##### Text section

Yesterday’s confirmation hearing for David Friedman, Trump’s choice to become ambassador to Israel, in the Senate Foreign Relations Committee, was expected to be a wild and woolly affair. And it was, with the proceedings interrup
ted by various and sundry protesters, Palestinians and Jews, who expressed unhappiness toward Friedman’s famously vociferous views on Middle East affairs and those who disagree with them. Said views were also the focus of senatorial questioning of the bankruptcy lawyer turned would-be diplomat:
New Mexico Sen. Tom Udall detailed many of the insults Friedman had hurled in print before being selected for the ambassadorial role.
“He has insulted and denigrated members of the Senate,” Udall said. He quoted Friedman’s comment about senior Democratic New York Sen. Charles Schumer, after Democratic colleagues voted to approve the Iran nuclear deal, that “Schumer is validating the worst appeasement of terrorism since Munich,” where Palestinian terrorists killed Israeli athletes at the Olympic Games.

##########

- _What the task asks_
Reproduce the stretch from "Yesterday’s confirmation hearing" through "the ambassadorial role." in the report on David Friedman's confirmation hearing. The records can be left aside.

##### Provided information

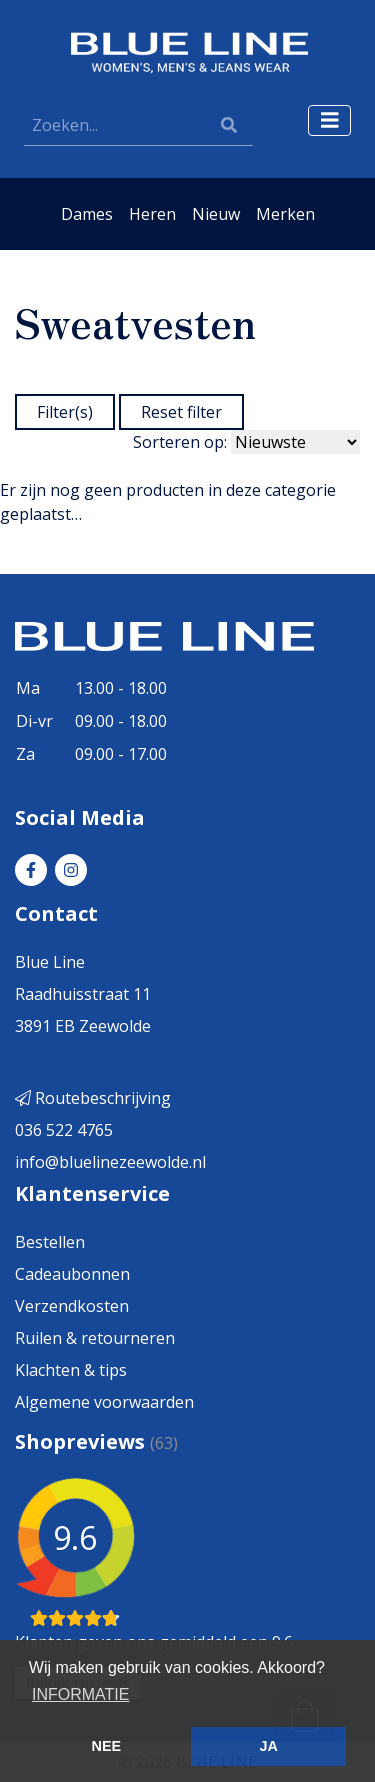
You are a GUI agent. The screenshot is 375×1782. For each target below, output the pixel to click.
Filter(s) (65, 412)
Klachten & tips (71, 1370)
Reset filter (181, 412)
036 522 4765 (64, 1130)
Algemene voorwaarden (104, 1402)
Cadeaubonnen (72, 1274)
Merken (285, 214)
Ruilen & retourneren (95, 1338)
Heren (152, 214)
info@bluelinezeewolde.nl (110, 1162)
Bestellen (50, 1242)
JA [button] (268, 1746)
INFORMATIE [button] (80, 1694)
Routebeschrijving (93, 1098)
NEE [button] (107, 1746)
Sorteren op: (180, 442)
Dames (87, 214)
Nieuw (216, 214)
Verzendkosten (72, 1306)
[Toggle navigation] (330, 120)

##########

- _Exercise output_
Yesterday’s confirmation hearing for David Friedman, Trump’s choice to become ambassador to Israel, in the Senate Foreign Relations Committee, was expected to be a wild and woolly affair. And it was, with the proceedings interrup
ted by various and sundry protesters, Palestinians and Jews, who expressed unhappiness toward Friedman’s famously vociferous views on Middle East affairs and those who disagree with them. Said views were also the focus of senatorial questioning of the bankruptcy lawyer turned would-be diplomat:
New Mexico Sen. Tom Udall detailed many of the insults Friedman had hurled in print before being selected for the ambassadorial role.